◆ Prompt ◆
Copy every one of the following entries verbatim, line for line.

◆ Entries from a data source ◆
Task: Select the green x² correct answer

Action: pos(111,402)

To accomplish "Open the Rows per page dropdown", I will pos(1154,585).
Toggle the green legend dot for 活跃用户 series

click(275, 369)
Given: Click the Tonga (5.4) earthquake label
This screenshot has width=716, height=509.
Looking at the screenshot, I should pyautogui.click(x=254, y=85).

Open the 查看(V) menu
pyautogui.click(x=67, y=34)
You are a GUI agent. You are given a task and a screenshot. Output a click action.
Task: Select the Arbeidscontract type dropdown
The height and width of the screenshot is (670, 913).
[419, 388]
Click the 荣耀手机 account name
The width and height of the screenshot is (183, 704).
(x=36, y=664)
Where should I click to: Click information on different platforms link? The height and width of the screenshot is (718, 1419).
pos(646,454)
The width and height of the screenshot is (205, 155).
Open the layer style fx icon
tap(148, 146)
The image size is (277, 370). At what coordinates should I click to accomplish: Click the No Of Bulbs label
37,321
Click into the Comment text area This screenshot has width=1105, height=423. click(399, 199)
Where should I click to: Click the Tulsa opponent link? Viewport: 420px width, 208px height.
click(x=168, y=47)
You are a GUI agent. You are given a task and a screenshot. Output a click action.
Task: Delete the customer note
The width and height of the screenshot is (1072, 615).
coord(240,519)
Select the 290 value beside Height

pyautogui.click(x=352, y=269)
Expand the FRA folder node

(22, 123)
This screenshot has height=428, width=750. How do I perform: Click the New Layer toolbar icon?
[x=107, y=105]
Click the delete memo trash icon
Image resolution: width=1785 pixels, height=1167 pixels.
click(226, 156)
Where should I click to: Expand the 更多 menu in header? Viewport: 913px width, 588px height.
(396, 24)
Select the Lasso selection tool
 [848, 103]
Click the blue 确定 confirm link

◆ Exercise output ◆
Task: Select the green x² correct answer

Action: pos(111,402)

To accomplish "Open the Rows per page dropdown", I will pos(1154,585).
Toggle the green legend dot for 活跃用户 series

click(275, 369)
Given: Click the Tonga (5.4) earthquake label
This screenshot has width=716, height=509.
Looking at the screenshot, I should pyautogui.click(x=254, y=85).

Open the 查看(V) menu
pyautogui.click(x=67, y=34)
You are a GUI agent. You are given a task and a screenshot. Output a click action.
Task: Select the Arbeidscontract type dropdown
The height and width of the screenshot is (670, 913).
[419, 388]
Click the 荣耀手机 account name
The width and height of the screenshot is (183, 704).
(x=36, y=664)
Where should I click to: Click information on different platforms link? The height and width of the screenshot is (718, 1419).
pos(646,454)
The width and height of the screenshot is (205, 155).
Open the layer style fx icon
tap(148, 146)
The image size is (277, 370). At what coordinates should I click to accomplish: Click the No Of Bulbs label
37,321
Click into the Comment text area This screenshot has width=1105, height=423. click(399, 199)
Where should I click to: Click the Tulsa opponent link? Viewport: 420px width, 208px height.
click(x=168, y=47)
You are a GUI agent. You are given a task and a screenshot. Output a click action.
Task: Delete the customer note
The width and height of the screenshot is (1072, 615).
coord(240,519)
Select the 290 value beside Height

pyautogui.click(x=352, y=269)
Expand the FRA folder node

(22, 123)
This screenshot has height=428, width=750. How do I perform: Click the New Layer toolbar icon?
[x=107, y=105]
Click the delete memo trash icon
Image resolution: width=1785 pixels, height=1167 pixels.
click(226, 156)
Where should I click to: Expand the 更多 menu in header? Viewport: 913px width, 588px height.
(396, 24)
Select the Lasso selection tool
 [848, 103]
Click the blue 确定 confirm link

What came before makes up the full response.